-- Your assignment --
Report back every line of the entries that contains "each", exactly as written.
+++ Given entries
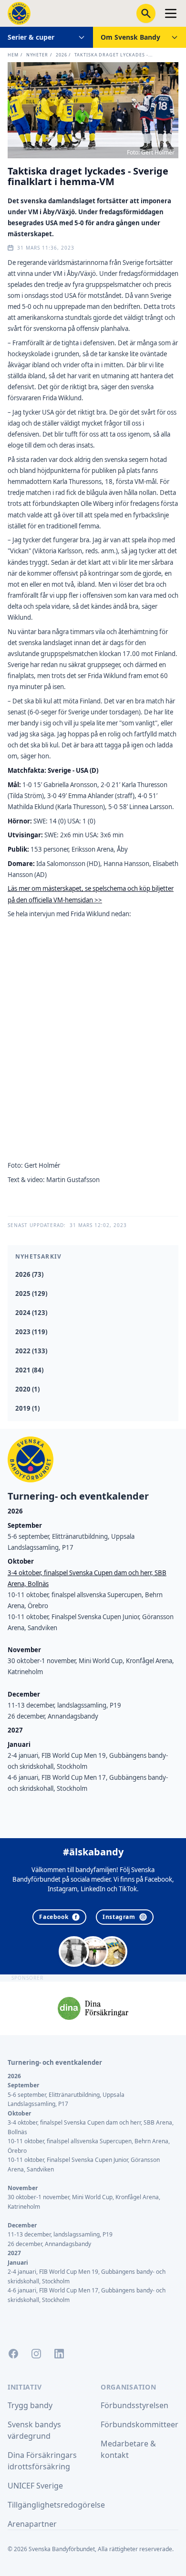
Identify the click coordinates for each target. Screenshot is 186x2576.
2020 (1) (27, 1389)
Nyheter (37, 55)
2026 (61, 55)
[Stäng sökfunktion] (145, 13)
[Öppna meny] (170, 13)
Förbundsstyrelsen (134, 2405)
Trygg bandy (30, 2405)
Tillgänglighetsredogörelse (56, 2504)
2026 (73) (29, 1274)
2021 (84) (29, 1370)
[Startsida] (19, 13)
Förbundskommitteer (139, 2424)
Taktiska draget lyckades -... (113, 55)
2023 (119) (31, 1331)
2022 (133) (31, 1351)
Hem (13, 55)
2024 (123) (31, 1312)
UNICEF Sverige (35, 2485)
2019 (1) (27, 1408)
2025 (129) (31, 1293)
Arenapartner (32, 2524)
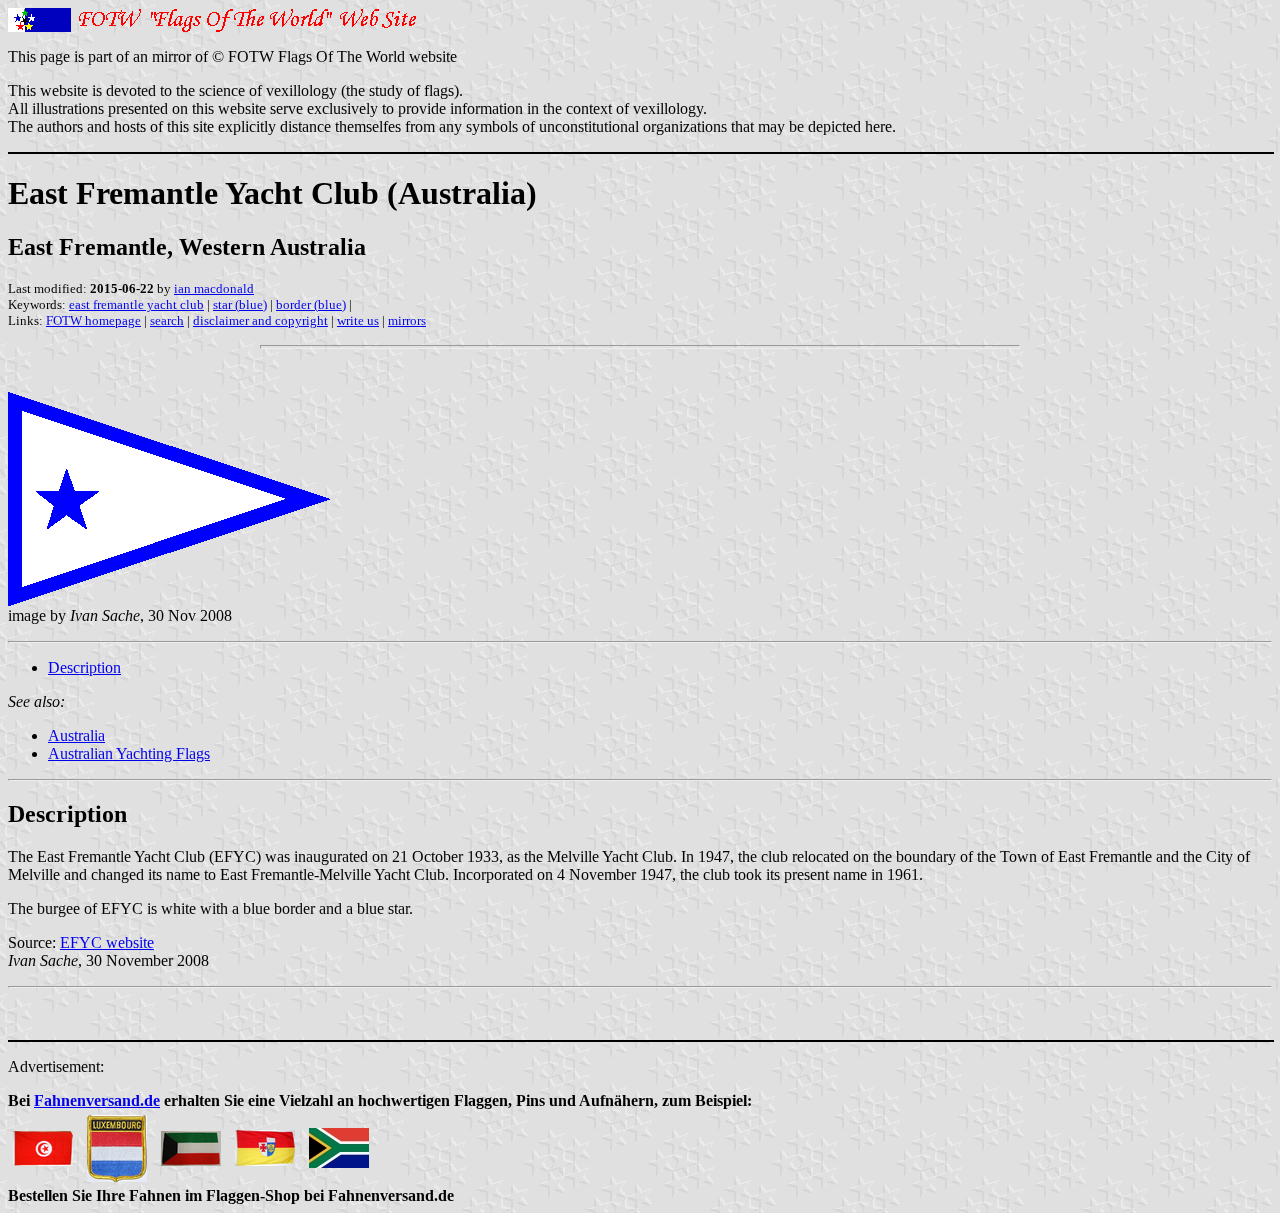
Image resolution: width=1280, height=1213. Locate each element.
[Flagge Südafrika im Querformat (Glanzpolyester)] (339, 1142)
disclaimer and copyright (260, 320)
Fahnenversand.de (97, 1100)
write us (358, 320)
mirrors (407, 320)
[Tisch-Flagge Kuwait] (191, 1142)
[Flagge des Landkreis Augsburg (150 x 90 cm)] (265, 1142)
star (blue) (240, 304)
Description (84, 667)
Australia (76, 735)
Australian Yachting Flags (129, 753)
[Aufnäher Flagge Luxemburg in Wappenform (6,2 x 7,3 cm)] (117, 1142)
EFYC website (107, 942)
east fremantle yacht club (136, 304)
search (167, 320)
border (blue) (311, 304)
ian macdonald (214, 288)
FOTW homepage (93, 320)
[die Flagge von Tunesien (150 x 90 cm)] (43, 1142)
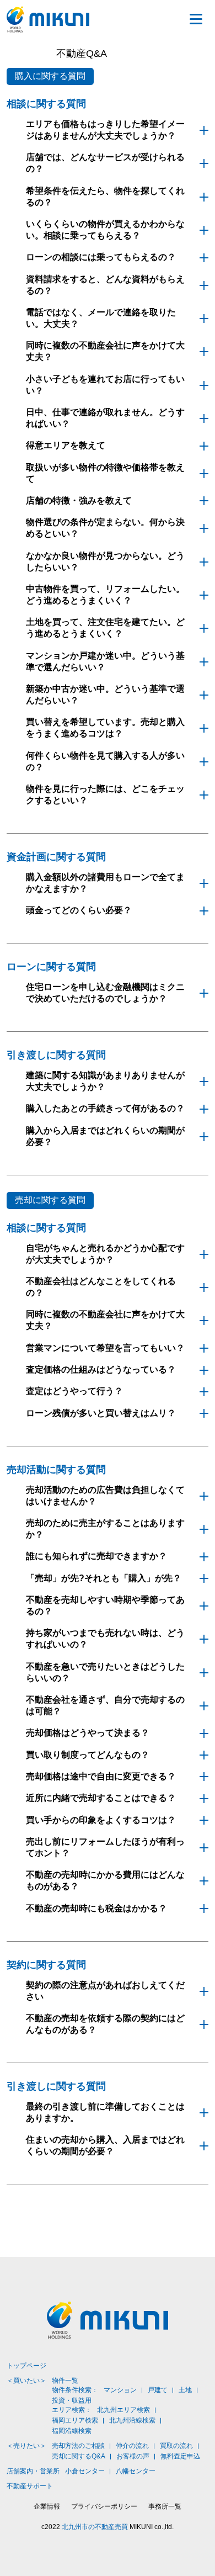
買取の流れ (176, 2446)
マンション (120, 2390)
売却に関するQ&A (78, 2456)
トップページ (26, 2366)
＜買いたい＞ (26, 2380)
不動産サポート (30, 2486)
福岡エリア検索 (75, 2420)
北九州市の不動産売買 (95, 2527)
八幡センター (135, 2471)
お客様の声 (132, 2456)
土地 (185, 2390)
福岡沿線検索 (72, 2431)
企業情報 (47, 2506)
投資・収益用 (72, 2400)
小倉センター (85, 2471)
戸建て (158, 2390)
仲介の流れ (132, 2446)
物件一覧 (65, 2380)
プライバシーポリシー (104, 2506)
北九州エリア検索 (123, 2410)
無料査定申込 (180, 2456)
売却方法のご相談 (78, 2446)
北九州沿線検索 (132, 2420)
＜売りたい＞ (26, 2446)
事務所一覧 (164, 2506)
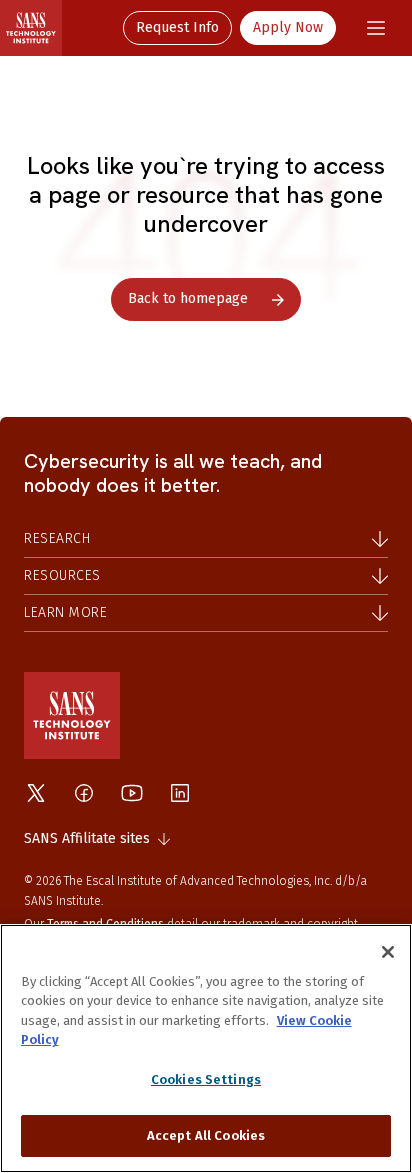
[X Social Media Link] (36, 793)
++++++
-- Problem solution --
Identify the click coordinates for each target. Screenshot is 186x2576.
Image resolution: width=1280, height=1213. Locate each element.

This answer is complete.